Reflections on TEDxUSU
Note: Senior researcher Vonda Jump was an invited presenter at the recent TEDxUSU event.
By Vonda Jump
Being involved in the TEDx process and actual event was such an amazing honor and treat for me. It definitely created extra work and stress, but they were well worth it, and I learned so much from the TEDx producers, my fellow speakers, and all of the TEDx staff. I’ve never been involved in any type of production, and so everything was brand new for me.
It was such an honor to be associated with newly met colleagues from across the university, studying in the areas of gerontology and Alzheimer’s disease, folklore, ADHD and attention, climate, history, and ecology and wildlife conservation, and from the community, learning more about how to meet the needs of students with diverse abilities. Meeting Luciana from the Food and Drug Administration was also powerful, as she is a physician working on so many important issues around the world, including response to diseases that have the potential to affect millions of people. Yet she was very down to earth and excited to watch all of our presentations, and she complimented us on our work here at USU. I believe she left with a very good impression of USU, the high level of work that is accomplished here, and the wonderful welcoming that she received from all.
The overall tone for TEDx was probably what I enjoyed the most. Everybody was so supportive, and there was such a can-do attitude around every little detail, even though I know that many last-minute changes to slides created so much stress for quite a few people. But you would never know it, as they just said, “Yes, I can make that happen. Do you need anything else?”
The TEDx staff members are all so young, energetic, creative, and appear to be really excited for their work. I loved getting to interact with them, and am sad that that time together is now over. I would imagine that such a can-do attitude comes from Anna McEntire, who directed all things TEDx at USU. Anna is such a capable and positive person, and always made sure that we had the resources and supports we needed to be successful. She was willing to meet with us whenever we needed it and did everything she could to ensure that our needs were met. And of course, Brandon Couch was also a huge support in making everything that we needed to happen happen. TEDxUSU would not be successful without them.
As for my experience the night of TEDxUSU, I was just riveted. It was a magical evening, with so many stimulating talks that helped people think of different issues in a new or different light, and it seemed as if people chose our performance night for their night to peak! I had a moment where I honestly could not remember what I was going to say next, and the audience just patiently waited for me to pull myself together and continue on my talk. The support and engagement of the audience was really amazing as well.
My talk was originally how to build babies’ brains. Because we recently found out that my only child, Bianca, is going to have a baby (yes, I’m going to be a grandma! So exciting!), I decided to revise my talk so that I would be talking to Bianca about how to promote positive brain development in her baby boy. It suddenly became so much more emotional for me, as these issues are important to me, but my daughter and soon-to-be-born grandson are intensely personal. I enjoyed getting to talk to Bianca through a lens such as TEDx, and I hope that she also enjoyed herself and my message about building babies’ brains.
My 3 key points were the following:
Hold your baby (we help to regulate their breathing, heart rate, digestion, temperature, and crying, which helps to promote their positive brain development).
Talk with your baby (their brains are just exploding with activity when we talk with them when they are in our arms, as they hear us, see us, smell us, and feel us).
Observe your baby to understand his needs and how to respond to them (when we respond consistently and appropriately to babies’ needs, their brain development is facilitated).
I hope people can use this information, as building babies’ brains to succeed is very simple, but so important for everything that comes next for the baby.

# EXTRACTED ENTRIES:

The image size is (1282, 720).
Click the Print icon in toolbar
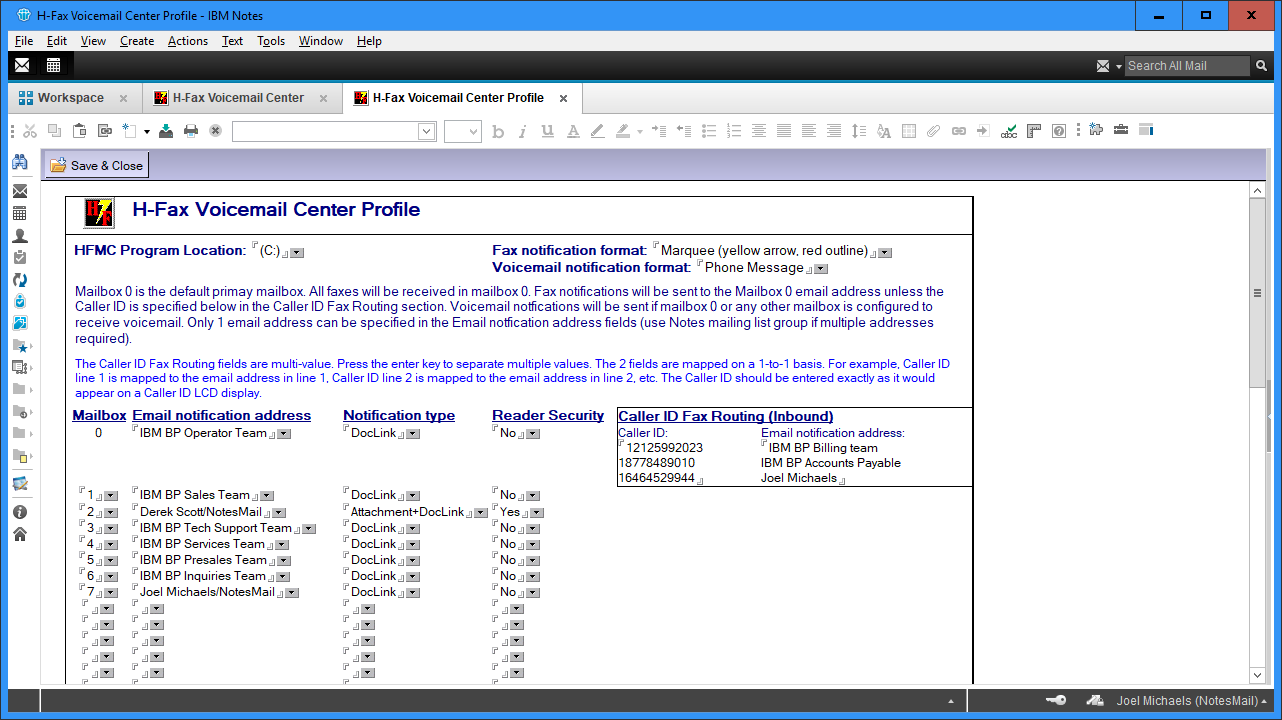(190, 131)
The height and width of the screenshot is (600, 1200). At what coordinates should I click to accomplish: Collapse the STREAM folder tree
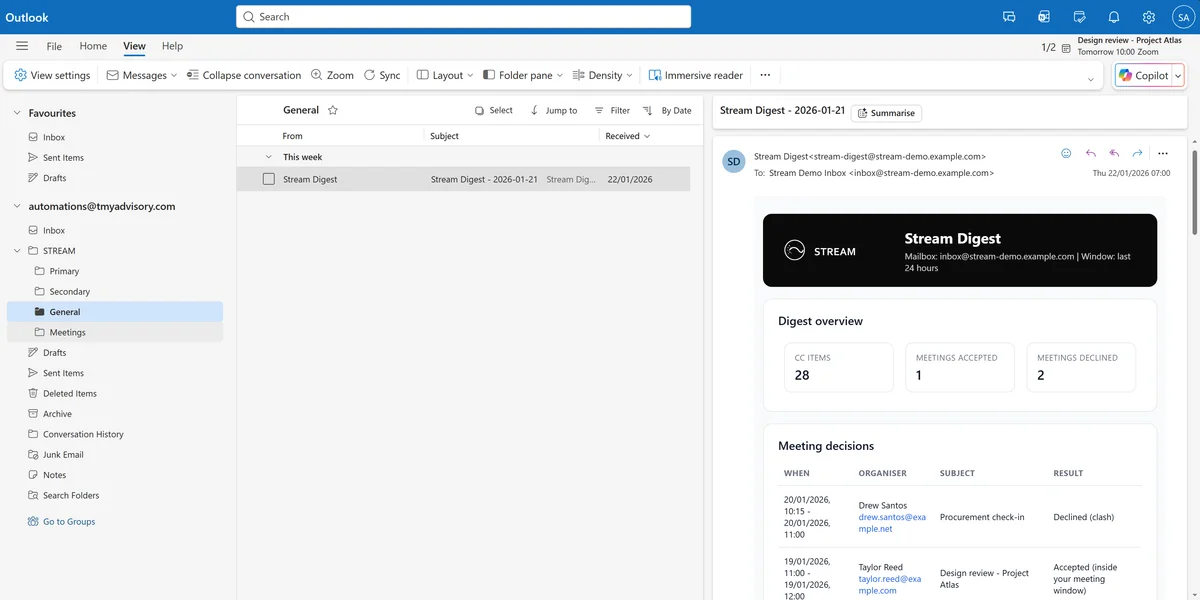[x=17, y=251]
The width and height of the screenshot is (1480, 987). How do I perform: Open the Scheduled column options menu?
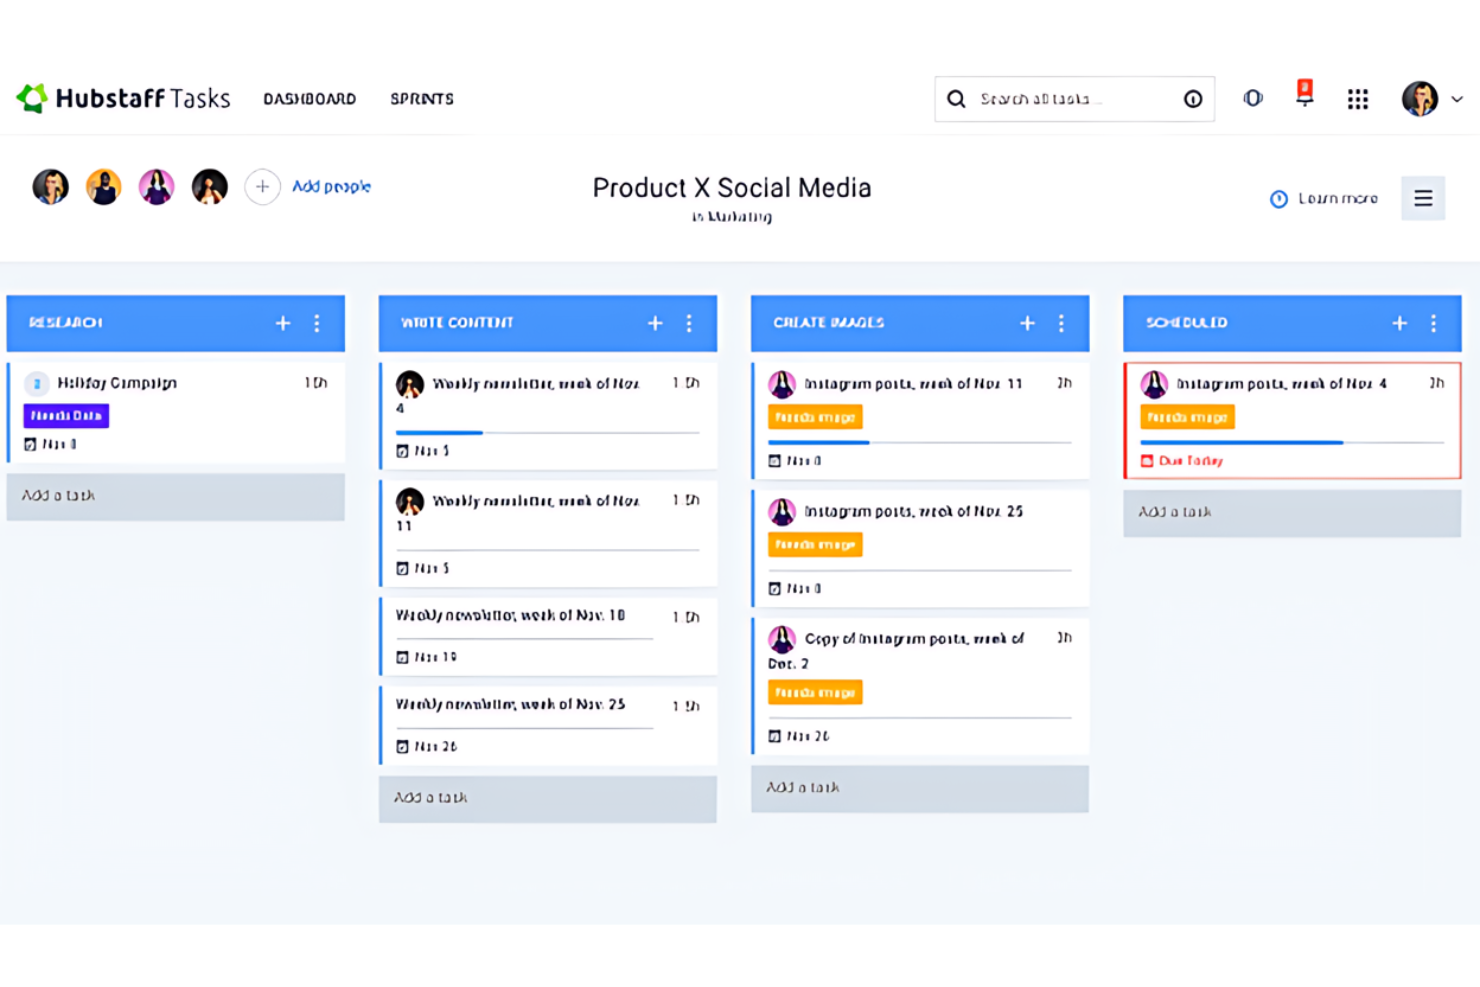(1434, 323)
...
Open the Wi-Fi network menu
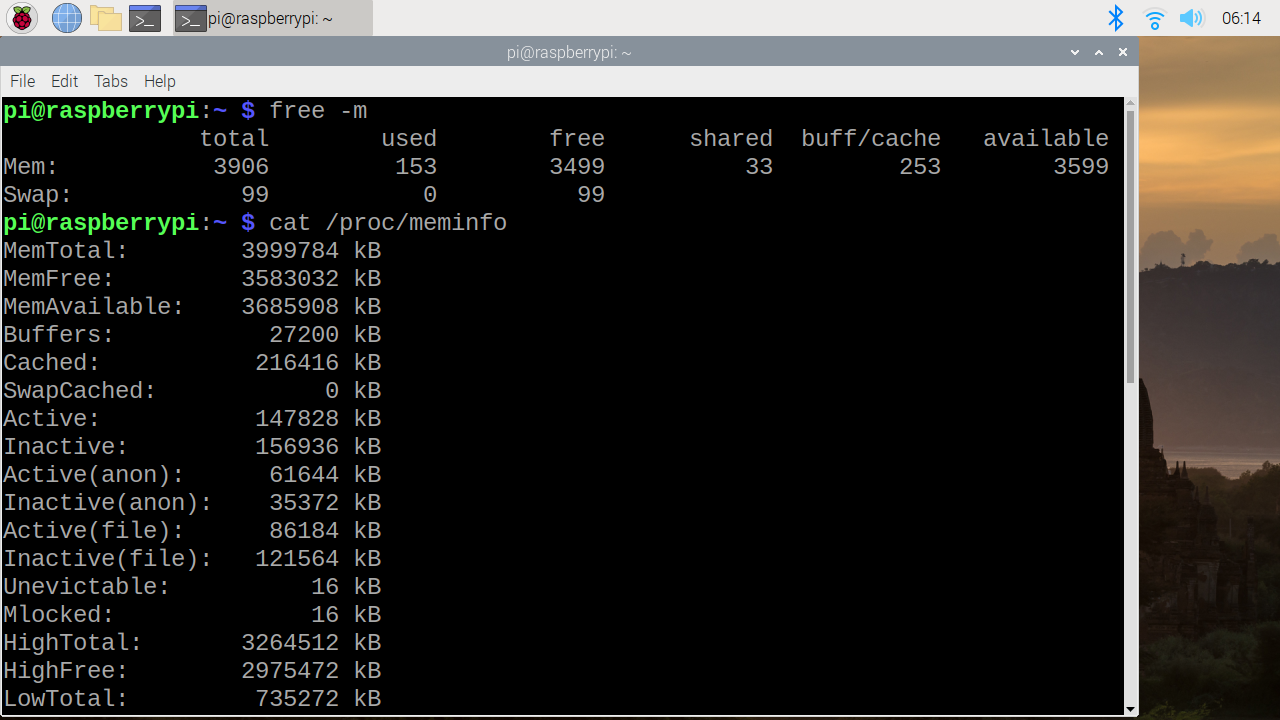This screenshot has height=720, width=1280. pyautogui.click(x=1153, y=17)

# TASK OBJECTIVE:
Do these statements agree with the reflections on TEDxUSU? Answer yes or no for each, quoting the words from the text that decide it. (a) The talk was first planned as a talk on how to build babies' brains. (b) Luciana came from the Centers for Disease Control. (c) The writer had taken part in several productions before TEDx.

# RESULT OF THE EXERCISE:
(a) Yes: "My talk was originally how to build babies’ brains."
(b) No: "Meeting Luciana from the Food and Drug Administration was also powerful"
(c) No: "I’ve never been involved in any type of production"